## Directions for this task
Give every line of the records exactly, please, from the first up to and including the one containing "Image resolution: width=640".

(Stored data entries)
------------------------
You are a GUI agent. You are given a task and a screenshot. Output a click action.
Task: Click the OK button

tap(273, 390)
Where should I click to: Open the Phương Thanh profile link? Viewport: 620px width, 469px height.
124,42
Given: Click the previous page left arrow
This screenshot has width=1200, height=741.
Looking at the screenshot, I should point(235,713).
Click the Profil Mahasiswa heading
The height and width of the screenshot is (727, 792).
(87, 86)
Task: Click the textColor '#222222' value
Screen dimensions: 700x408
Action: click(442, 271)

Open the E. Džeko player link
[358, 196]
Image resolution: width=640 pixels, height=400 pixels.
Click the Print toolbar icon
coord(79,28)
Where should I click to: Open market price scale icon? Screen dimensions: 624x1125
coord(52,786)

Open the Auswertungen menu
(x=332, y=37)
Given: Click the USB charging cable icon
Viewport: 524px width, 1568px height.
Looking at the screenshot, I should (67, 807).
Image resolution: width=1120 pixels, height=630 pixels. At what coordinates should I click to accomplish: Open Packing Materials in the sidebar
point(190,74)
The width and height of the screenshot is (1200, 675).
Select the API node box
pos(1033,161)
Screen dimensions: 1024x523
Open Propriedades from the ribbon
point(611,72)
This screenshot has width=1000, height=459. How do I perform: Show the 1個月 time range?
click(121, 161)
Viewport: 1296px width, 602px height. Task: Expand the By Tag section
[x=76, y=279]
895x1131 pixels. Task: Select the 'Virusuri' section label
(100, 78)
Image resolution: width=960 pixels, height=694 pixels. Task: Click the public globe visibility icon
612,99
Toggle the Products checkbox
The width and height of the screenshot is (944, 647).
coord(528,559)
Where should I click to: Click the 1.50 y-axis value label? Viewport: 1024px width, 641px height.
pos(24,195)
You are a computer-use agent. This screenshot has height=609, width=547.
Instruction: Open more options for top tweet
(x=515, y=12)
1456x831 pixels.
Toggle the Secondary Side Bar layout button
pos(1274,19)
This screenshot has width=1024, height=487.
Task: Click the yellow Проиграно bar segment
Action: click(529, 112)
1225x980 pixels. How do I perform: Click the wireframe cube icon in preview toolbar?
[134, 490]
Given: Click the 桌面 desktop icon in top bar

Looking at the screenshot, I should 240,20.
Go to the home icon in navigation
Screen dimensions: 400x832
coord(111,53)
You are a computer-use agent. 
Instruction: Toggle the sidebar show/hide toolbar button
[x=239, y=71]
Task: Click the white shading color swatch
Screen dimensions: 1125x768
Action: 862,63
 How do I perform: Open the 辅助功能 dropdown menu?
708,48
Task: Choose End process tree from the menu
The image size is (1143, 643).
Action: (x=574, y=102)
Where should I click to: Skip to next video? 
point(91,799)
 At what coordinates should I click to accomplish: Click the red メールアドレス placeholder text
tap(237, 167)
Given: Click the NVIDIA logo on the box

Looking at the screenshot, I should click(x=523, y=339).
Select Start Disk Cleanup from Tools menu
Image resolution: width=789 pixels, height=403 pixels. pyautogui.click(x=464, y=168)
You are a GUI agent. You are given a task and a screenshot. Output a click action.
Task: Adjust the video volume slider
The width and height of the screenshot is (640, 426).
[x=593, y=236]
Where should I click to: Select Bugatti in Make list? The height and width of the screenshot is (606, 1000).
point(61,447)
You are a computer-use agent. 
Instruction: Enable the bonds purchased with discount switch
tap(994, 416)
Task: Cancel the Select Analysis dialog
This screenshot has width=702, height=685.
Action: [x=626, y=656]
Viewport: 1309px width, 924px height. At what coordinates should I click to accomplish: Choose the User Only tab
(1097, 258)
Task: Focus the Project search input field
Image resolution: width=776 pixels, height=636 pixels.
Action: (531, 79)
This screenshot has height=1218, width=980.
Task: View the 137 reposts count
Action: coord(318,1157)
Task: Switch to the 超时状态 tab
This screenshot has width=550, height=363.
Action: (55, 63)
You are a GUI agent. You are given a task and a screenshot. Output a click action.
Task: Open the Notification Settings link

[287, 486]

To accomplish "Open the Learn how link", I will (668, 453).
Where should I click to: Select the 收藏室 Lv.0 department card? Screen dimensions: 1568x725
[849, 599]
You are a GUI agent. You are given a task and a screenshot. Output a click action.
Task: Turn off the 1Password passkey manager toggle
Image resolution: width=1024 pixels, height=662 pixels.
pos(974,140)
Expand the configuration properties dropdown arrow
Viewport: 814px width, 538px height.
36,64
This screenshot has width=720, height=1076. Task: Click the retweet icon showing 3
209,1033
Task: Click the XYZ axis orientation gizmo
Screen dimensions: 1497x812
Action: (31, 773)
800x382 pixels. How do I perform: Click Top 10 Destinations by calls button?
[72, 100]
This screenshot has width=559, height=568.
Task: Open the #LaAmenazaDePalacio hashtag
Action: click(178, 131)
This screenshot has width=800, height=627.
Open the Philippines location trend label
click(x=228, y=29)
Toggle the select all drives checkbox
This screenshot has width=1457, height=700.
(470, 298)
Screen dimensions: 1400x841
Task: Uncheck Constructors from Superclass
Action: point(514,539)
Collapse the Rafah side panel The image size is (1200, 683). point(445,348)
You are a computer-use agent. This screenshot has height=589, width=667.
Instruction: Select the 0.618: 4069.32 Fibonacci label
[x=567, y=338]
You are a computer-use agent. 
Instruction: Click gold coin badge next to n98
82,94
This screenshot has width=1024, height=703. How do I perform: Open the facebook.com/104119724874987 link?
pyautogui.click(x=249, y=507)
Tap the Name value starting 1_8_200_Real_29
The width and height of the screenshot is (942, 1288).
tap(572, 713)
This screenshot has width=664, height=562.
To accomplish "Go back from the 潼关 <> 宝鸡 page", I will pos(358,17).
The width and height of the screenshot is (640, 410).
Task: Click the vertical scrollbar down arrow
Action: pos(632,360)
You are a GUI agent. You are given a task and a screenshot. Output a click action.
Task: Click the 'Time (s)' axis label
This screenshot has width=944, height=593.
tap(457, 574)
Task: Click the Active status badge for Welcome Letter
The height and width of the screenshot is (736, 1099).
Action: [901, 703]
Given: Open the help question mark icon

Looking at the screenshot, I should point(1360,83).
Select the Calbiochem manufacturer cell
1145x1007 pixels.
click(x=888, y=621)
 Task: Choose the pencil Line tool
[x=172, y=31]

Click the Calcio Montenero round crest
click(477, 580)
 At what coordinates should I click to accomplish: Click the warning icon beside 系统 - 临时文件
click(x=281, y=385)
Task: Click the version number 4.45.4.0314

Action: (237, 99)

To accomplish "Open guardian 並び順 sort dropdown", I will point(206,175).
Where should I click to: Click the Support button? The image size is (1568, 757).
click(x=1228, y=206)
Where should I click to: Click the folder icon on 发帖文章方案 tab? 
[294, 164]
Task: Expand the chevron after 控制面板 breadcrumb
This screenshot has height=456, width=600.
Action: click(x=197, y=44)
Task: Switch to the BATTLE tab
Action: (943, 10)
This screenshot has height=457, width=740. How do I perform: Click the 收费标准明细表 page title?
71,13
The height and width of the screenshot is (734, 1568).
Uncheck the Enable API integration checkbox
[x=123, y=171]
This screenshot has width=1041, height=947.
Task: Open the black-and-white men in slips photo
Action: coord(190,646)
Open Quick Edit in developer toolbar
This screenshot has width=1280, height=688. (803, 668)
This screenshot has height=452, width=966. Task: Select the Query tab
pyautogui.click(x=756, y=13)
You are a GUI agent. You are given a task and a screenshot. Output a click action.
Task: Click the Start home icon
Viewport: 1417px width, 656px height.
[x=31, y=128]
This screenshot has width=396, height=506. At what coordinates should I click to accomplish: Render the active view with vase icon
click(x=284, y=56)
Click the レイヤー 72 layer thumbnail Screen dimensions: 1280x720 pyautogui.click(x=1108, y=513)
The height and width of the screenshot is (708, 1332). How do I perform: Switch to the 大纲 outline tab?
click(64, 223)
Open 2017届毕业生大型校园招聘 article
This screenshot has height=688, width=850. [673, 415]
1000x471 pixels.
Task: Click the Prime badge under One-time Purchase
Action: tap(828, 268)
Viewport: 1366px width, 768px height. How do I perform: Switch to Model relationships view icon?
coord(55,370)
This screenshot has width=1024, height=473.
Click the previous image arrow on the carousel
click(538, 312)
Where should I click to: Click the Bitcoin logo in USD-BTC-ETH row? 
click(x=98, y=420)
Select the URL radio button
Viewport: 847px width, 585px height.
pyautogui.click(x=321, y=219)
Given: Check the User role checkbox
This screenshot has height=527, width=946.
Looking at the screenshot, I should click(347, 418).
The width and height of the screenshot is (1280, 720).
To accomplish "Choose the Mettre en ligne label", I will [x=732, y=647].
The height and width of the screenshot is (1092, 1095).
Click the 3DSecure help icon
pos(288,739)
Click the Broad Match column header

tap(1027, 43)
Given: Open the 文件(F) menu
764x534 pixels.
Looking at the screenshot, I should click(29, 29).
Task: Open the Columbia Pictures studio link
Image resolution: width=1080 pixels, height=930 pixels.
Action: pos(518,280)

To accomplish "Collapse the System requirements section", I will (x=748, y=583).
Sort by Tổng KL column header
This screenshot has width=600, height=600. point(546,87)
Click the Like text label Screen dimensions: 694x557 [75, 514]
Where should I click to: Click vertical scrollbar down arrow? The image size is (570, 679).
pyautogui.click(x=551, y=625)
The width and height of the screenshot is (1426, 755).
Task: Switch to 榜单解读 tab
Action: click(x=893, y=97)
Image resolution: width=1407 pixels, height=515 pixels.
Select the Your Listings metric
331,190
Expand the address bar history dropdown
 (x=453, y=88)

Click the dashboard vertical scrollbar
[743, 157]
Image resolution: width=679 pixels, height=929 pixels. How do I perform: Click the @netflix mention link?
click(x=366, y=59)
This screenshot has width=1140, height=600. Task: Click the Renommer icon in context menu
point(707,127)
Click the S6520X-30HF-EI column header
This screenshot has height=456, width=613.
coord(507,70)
------------------------
## Worked solution
You are a GUI agent. You are given a task and a screenshot. Output a click action.
Task: Click the OK button

tap(273, 390)
Where should I click to: Open the Phương Thanh profile link? Viewport: 620px width, 469px height.
124,42
Given: Click the previous page left arrow
This screenshot has width=1200, height=741.
Looking at the screenshot, I should point(235,713).
Click the Profil Mahasiswa heading
The height and width of the screenshot is (727, 792).
(87, 86)
Task: Click the textColor '#222222' value
Screen dimensions: 700x408
Action: click(442, 271)

Open the E. Džeko player link
[358, 196]
Image resolution: width=640 pixels, height=400 pixels.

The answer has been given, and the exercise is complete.